### TASK DIRECTIONS
The expected output is an exact copy of the lines from the one containing "Where should I" to the final line below, minus any pictures.

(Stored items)
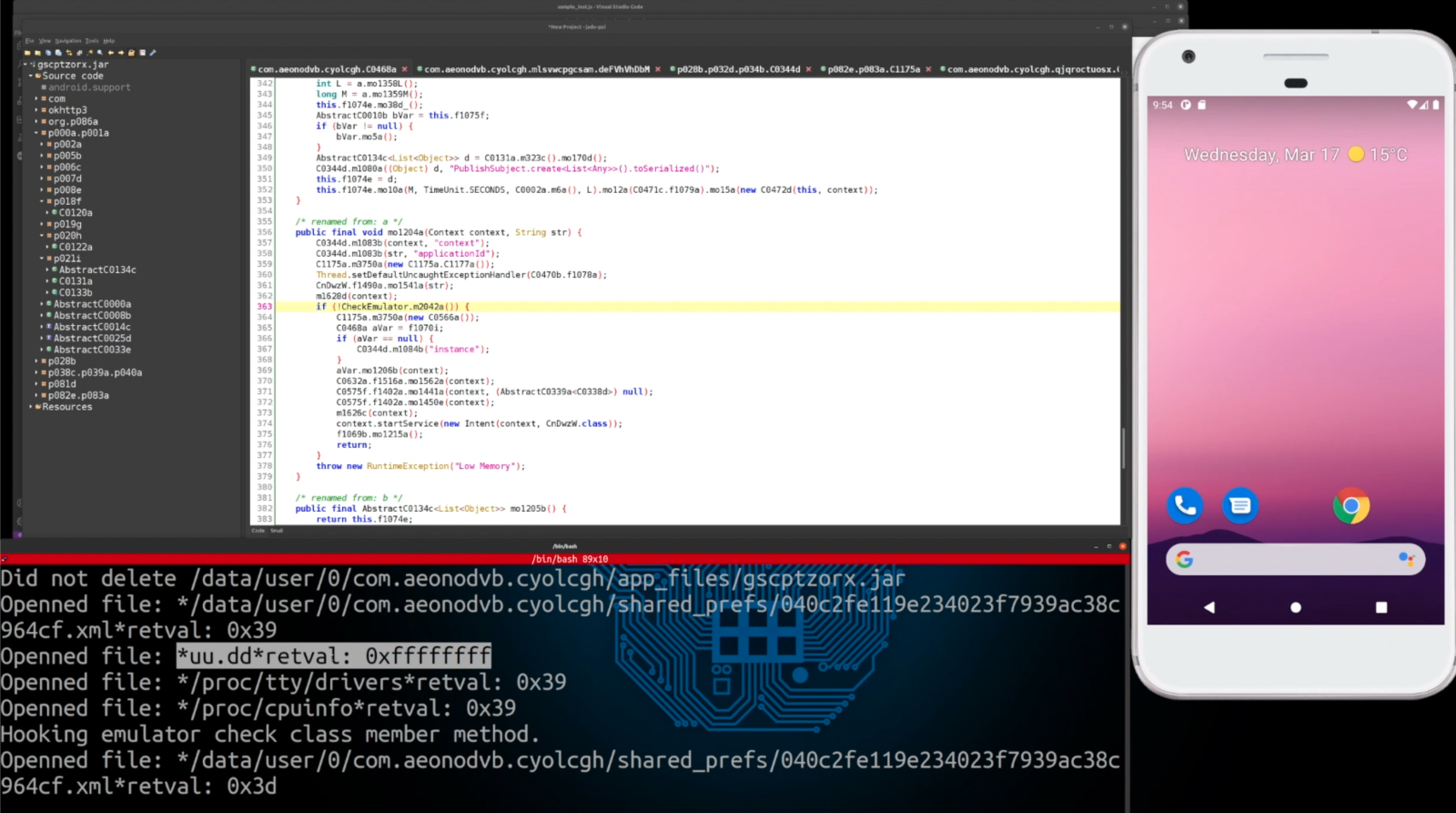This screenshot has width=1456, height=813.
Task: Launch the Messages app on the emulator
Action: [1239, 505]
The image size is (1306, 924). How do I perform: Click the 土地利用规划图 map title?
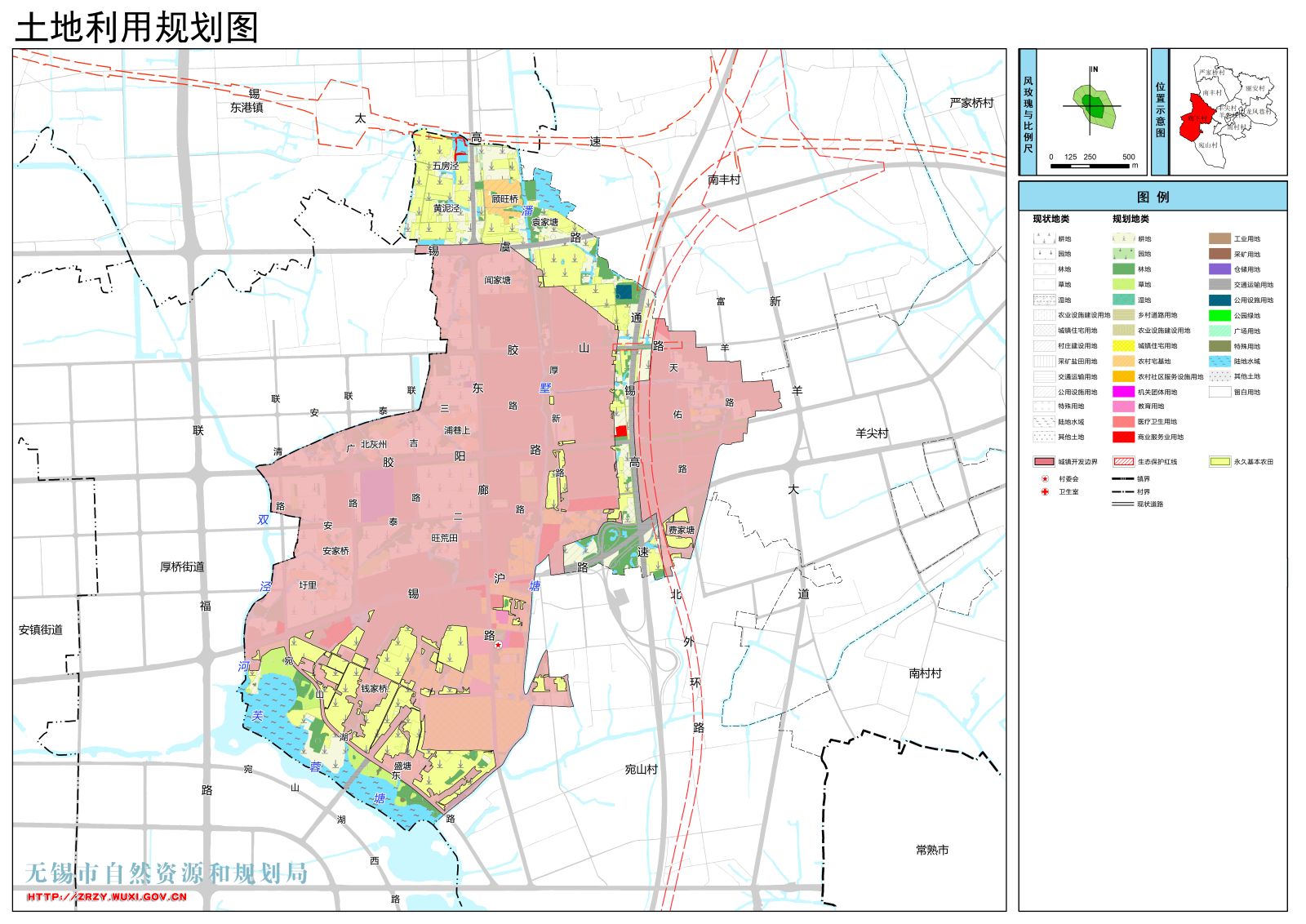point(137,28)
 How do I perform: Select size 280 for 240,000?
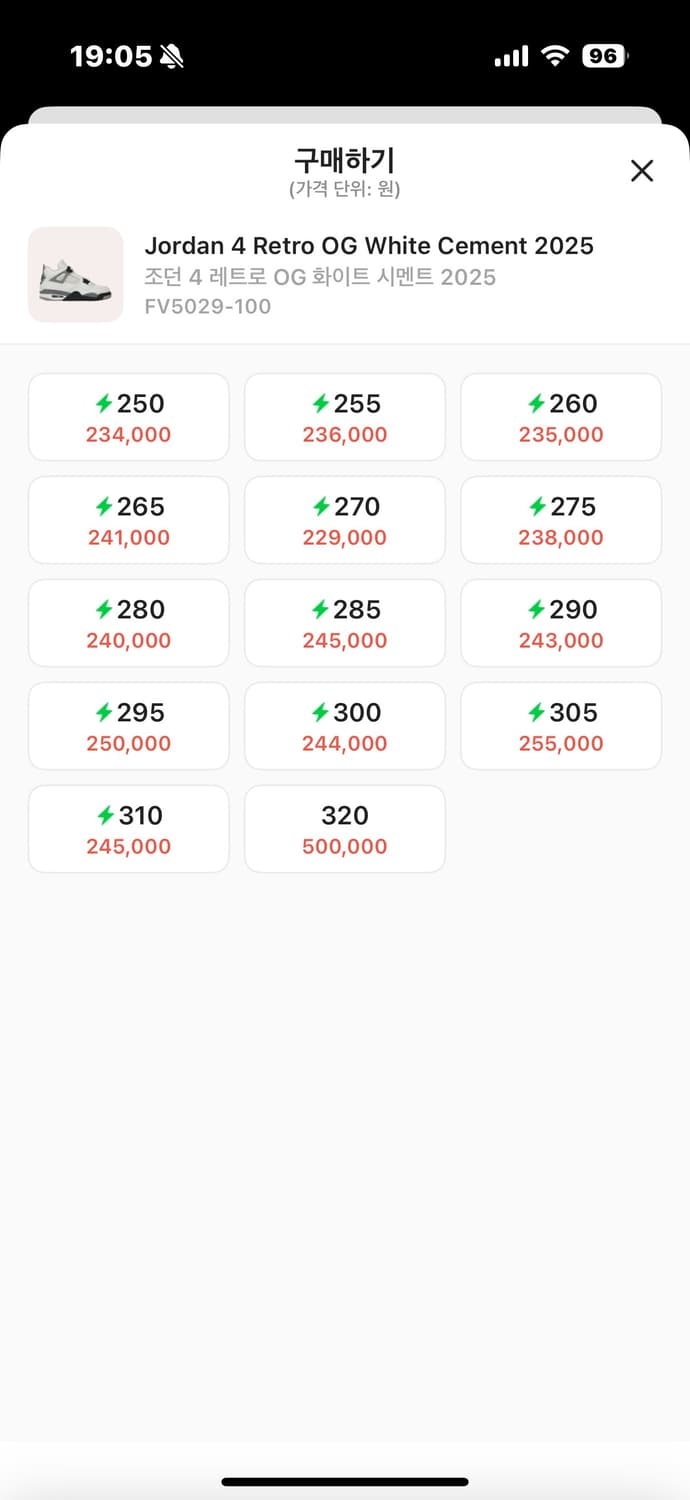tap(129, 623)
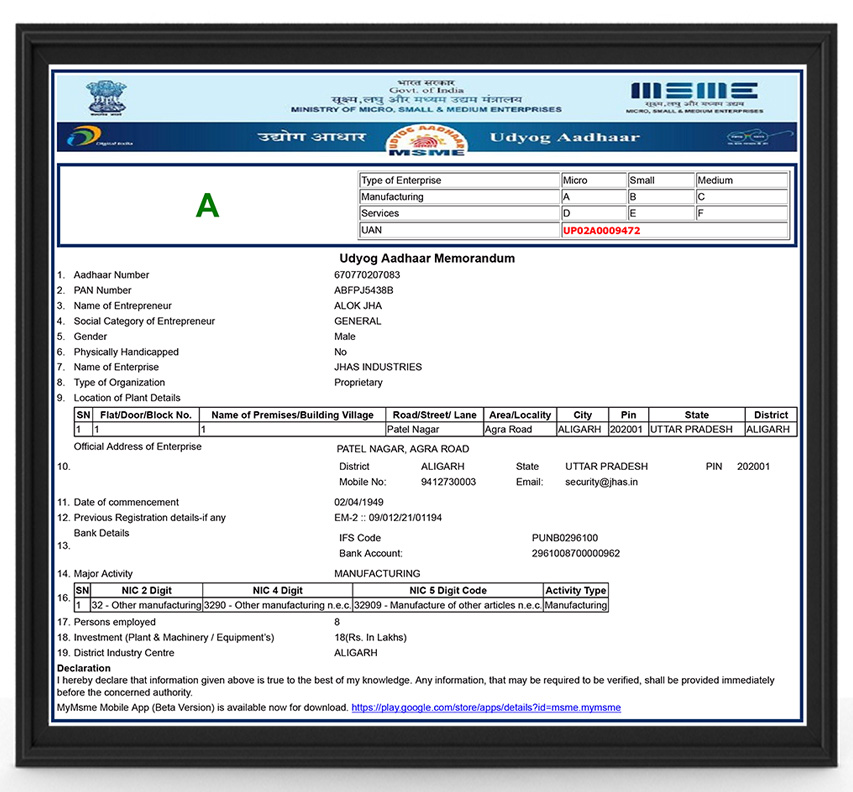Click the red UAN number UP02A0009472
Viewport: 853px width, 792px height.
601,230
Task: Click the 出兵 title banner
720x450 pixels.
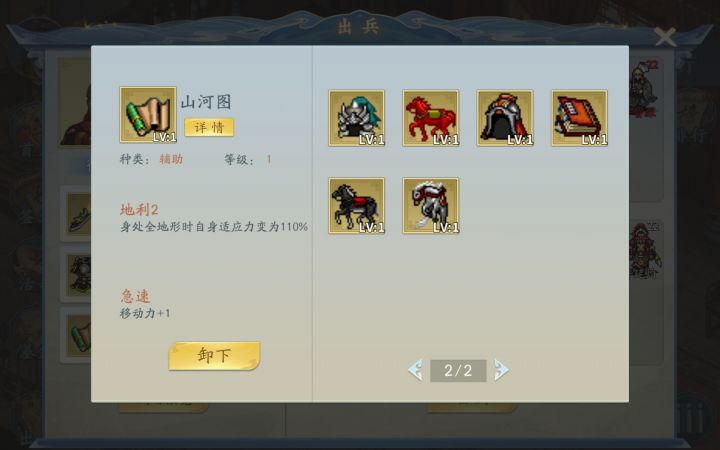Action: [358, 27]
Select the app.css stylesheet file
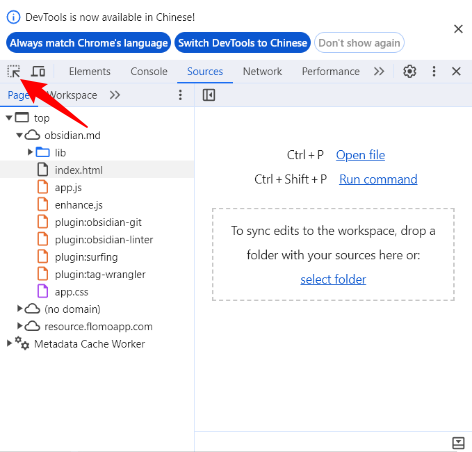 tap(71, 292)
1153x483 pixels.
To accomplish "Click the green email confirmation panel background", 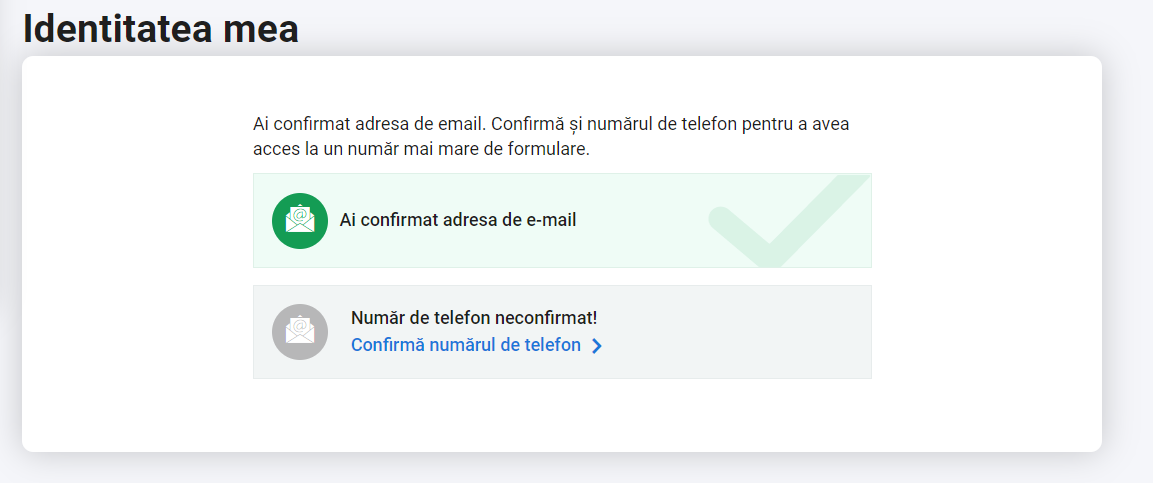I will 562,221.
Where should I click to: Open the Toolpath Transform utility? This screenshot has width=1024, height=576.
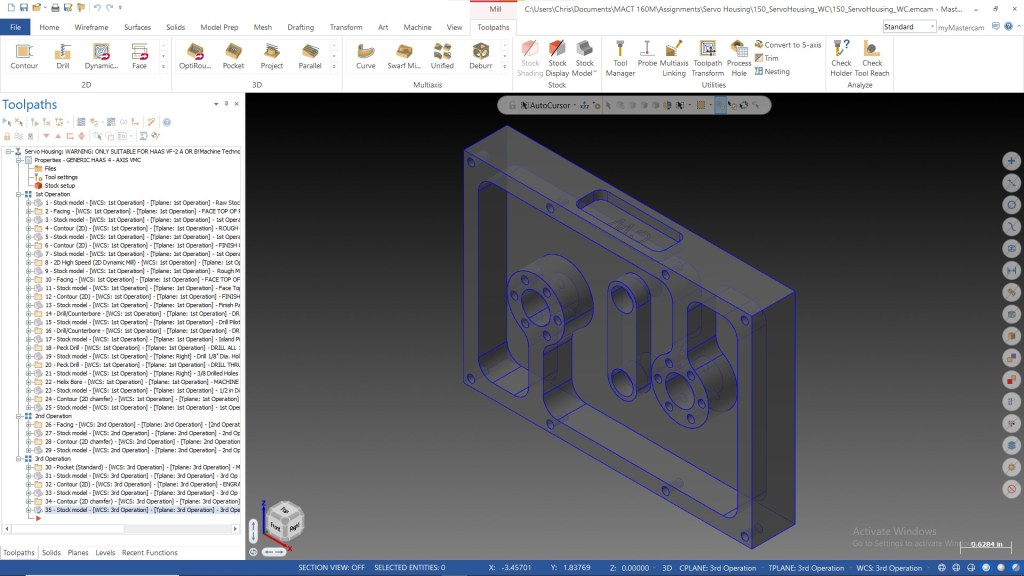coord(707,58)
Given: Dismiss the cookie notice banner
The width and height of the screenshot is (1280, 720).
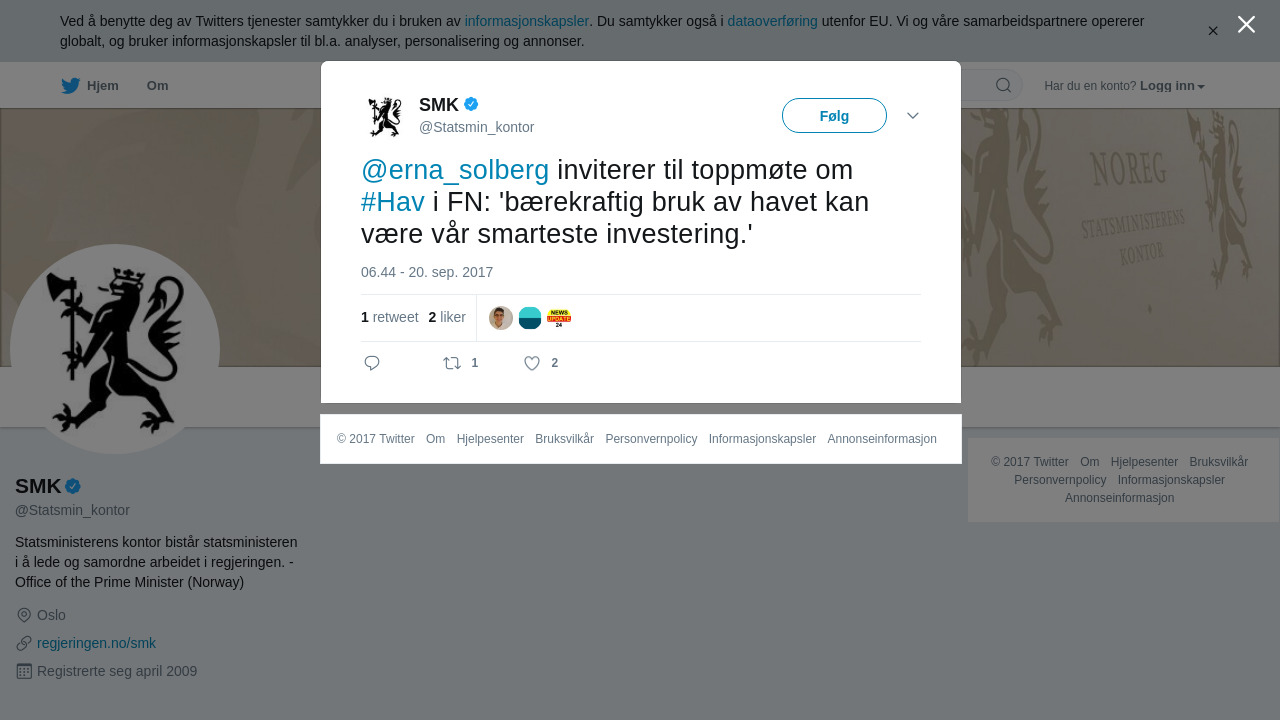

### OUTPUT FOR THIS EXERCISE
Where should I click to: Open the Toolpath Transform utility? This screenshot has width=1024, height=576.
coord(707,58)
Given: Dismiss the cookie notice banner
The width and height of the screenshot is (1280, 720).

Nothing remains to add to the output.